L’accueil monastique

L'accueil monastique

L’hospitalité, un devoir sacré

L’hospitalité est pour le moine un devoir sacré. La plupart des Règles de vie des Ordres monastiques y font référence. Ainsi, si leur vocation le permet, les congrégations ouvrent leur porte à ceux qui y frappent.

Aujourd’hui, de plus en plus de personnes franchissent le portail du monastère pour vivre un temps de ressourcement, un moment pour souffler, se reposer, recharger les batteries afin de mieux repartir.

Beaucoup quittent donc leur quotidien et aussi le tumulte du monde pour un temps de retraite (étymologiquement, « se tenir à l’écart », « se soustraire » ou encore « se retirer, se mettre à l’abri »).

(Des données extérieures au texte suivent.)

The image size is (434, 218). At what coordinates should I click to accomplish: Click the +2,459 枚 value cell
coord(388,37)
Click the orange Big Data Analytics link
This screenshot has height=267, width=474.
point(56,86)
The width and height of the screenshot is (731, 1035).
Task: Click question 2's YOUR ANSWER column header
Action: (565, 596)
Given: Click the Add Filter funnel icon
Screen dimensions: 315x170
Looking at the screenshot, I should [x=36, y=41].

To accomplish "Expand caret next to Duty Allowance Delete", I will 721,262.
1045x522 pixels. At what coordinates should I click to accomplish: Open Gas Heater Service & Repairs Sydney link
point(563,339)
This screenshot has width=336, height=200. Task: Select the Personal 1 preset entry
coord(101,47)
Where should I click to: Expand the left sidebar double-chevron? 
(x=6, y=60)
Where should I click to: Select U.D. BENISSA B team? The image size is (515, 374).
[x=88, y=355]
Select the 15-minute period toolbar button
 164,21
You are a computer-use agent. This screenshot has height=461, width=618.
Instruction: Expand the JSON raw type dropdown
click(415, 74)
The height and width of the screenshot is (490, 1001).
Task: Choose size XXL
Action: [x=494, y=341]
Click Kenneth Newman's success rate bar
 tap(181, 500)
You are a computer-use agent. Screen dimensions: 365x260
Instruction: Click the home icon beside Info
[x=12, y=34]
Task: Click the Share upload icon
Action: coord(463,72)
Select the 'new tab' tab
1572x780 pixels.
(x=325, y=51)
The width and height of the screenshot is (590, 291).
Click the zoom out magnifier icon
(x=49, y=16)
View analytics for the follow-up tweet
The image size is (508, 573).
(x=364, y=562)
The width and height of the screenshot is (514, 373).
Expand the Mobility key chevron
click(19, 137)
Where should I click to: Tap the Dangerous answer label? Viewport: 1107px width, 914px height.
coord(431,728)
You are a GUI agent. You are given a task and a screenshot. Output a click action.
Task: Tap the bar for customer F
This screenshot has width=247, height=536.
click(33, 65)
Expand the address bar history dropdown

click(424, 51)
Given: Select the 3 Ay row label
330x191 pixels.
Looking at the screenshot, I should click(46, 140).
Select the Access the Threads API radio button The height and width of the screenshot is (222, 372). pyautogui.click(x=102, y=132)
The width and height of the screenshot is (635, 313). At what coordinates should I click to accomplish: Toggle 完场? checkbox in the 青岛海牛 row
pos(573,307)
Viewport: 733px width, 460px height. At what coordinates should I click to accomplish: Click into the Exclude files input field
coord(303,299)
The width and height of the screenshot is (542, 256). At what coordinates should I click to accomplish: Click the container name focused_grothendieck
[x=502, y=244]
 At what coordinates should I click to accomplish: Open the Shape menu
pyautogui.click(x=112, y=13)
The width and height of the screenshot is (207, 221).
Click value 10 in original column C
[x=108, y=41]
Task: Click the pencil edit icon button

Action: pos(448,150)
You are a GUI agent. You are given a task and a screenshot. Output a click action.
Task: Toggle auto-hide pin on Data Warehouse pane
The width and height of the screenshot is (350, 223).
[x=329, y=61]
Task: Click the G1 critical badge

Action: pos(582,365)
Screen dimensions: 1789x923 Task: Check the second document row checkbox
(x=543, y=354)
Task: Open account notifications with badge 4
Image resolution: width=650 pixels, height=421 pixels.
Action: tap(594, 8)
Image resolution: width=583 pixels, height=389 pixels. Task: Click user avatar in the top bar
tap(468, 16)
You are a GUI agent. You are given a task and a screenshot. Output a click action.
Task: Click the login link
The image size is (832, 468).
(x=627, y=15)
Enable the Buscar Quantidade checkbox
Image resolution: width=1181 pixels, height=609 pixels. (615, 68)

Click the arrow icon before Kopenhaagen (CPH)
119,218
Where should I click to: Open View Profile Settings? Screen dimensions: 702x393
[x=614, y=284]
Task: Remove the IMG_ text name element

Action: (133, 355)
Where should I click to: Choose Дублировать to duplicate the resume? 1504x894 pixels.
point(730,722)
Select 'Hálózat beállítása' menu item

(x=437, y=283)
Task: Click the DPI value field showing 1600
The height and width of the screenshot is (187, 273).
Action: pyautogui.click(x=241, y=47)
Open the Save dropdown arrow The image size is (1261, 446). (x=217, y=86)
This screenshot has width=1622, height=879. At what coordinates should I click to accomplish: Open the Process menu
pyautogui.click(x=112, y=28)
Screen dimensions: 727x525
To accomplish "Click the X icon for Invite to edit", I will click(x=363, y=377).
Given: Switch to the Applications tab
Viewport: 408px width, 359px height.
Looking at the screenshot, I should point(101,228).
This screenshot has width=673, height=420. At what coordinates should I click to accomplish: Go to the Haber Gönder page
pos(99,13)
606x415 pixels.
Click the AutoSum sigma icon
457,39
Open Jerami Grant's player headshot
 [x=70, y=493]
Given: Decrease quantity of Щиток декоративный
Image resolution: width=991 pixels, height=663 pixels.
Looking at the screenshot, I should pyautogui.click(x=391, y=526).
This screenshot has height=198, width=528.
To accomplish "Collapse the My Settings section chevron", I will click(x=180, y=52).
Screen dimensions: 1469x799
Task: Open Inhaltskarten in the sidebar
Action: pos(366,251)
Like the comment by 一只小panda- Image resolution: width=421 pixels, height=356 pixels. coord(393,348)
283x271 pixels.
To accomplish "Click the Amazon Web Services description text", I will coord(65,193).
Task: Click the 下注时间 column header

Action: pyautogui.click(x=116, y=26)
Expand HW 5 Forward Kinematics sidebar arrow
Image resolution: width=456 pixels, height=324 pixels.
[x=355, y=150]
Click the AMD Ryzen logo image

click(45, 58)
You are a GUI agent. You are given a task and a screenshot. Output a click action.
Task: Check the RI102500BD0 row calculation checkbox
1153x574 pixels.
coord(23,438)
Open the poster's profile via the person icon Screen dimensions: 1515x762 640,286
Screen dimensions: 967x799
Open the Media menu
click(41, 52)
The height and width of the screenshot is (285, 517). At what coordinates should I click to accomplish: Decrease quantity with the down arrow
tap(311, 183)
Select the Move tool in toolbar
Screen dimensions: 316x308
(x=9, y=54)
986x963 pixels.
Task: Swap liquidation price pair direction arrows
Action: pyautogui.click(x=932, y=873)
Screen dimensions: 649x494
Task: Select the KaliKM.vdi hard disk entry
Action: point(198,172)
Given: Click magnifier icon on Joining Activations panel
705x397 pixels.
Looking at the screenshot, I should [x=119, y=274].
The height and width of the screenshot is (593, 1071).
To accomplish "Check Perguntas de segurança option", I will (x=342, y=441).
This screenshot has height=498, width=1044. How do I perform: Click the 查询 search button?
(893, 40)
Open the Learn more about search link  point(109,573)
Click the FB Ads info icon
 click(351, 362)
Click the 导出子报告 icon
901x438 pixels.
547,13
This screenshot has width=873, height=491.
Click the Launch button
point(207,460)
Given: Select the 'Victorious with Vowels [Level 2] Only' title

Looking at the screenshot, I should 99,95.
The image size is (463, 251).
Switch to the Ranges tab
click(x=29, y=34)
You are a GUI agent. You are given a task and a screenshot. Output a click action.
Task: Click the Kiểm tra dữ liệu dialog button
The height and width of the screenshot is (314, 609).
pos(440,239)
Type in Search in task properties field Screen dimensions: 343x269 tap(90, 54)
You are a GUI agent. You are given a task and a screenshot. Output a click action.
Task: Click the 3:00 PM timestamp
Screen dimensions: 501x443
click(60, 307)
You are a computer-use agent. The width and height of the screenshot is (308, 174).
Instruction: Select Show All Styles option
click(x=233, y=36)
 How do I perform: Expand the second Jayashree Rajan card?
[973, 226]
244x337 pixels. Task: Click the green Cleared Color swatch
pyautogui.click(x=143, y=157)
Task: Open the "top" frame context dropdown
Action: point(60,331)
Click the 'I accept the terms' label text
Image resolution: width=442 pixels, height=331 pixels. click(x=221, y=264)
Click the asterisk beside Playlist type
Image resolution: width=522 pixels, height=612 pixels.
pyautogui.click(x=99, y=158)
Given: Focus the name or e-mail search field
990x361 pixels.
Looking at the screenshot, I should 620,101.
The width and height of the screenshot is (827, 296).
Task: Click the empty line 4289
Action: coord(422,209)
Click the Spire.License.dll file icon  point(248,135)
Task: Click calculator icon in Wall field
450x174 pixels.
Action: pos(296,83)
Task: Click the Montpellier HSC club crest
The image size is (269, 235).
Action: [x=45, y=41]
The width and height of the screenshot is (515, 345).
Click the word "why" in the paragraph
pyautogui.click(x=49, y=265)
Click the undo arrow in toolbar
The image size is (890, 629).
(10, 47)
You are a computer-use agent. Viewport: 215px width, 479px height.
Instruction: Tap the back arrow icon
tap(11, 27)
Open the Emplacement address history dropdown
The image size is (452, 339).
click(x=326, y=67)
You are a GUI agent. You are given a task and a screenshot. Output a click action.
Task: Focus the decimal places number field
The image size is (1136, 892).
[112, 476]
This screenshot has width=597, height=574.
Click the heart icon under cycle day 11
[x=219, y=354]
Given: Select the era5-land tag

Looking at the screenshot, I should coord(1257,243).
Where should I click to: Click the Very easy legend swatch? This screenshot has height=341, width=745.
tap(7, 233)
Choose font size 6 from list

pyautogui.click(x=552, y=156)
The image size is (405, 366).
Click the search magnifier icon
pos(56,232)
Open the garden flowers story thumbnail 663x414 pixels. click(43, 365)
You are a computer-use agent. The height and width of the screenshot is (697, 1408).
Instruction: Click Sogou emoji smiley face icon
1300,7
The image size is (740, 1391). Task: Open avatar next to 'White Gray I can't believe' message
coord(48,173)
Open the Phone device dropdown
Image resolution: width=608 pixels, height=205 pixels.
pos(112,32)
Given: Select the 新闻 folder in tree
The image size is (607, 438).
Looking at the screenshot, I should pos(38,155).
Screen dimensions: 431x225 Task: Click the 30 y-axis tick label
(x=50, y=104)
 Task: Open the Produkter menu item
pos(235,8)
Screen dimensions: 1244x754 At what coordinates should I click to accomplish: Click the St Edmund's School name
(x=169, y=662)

Certains viennent chercher un sens à leur vie ou veulent prendre un temps de réflexion, d’autres souhaitent vivre un temps de silence à l’abri de l’enclos calme et serein des monastères.

« Tous les hôtes devront être accueillis à leur arrivée comme s’ils étaient le Christ en personne. »
Règle de Saint Benoît

Des monastères ouverts à tous

Les séjours spirituels ou retraites sont accessibles à tous. Comme l’a enseigné le Christ, l’accueil de l’étranger se fait sans discrimination.

Que l’on soit croyant ou non, chrétien ou d’une autre religion, chacun est invité à partager la vie des moines et des moniales pendant une durée variable (généralement entre deux et huit jours) selon ce qui est recherché.

La démarche est propre à chacun. Soit le futur hôte choisira une retraite solitaire, dans le silence et l’intériorité, soit il préférera vivre un temps à plusieurs pendant lequel il sera convié à suivre un enseignement spirituel et à partager un temps de fraternité.

Une invitation à l’échange et à l’intériorité

Pendant leur séjour, les retraitants peuvent librement se joindre aux offices, partager les repas avec les frères et les sœurs, et parfois même participer au travail communautaire.

Ils peuvent également demander à rencontrer en privé un religieux ou une religieuse afin de confier quelque chose de lourd à porter ou simplement pour poser des questions et avoir une discussion en toute simplicité. Aucune pression n’est cependant exercée pour forcer les choses, et les convictions des hôtes sont respectées. Chacun est tout à fait libre de faire de son temps de retraite, une halte de prière ou de méditation, de communion avec Dieu ou bien encore une expérience de ressourcement personnel, loin du tourbillon du monde extérieur et des sollicitations de la vie sociale.

En somme, pour bien vivre une retraite en monastère, nous sommes invités à prendre conscience du lieu dans lequel nous nous trouvons, à être dans une attitude d’ouverture intérieure, à être attentif de ce qui se joue, à respecter tant le lieu que les personnes qui y vivent.

Se départir de nos appareils de communication, profiter des temps de silence pour plonger dans son intériorité, marcher au grand air dans les immenses espaces à l’intérieur ou à l’extérieur de l’enceinte du monastère sont les moyens qui nous sont offerts pour vivre un bon temps de ressourcement.

Enfin, la retraite spirituelle sera d’autant plus profitable à celui ou celle qui met la quête d’essentiel au cœur de son approche.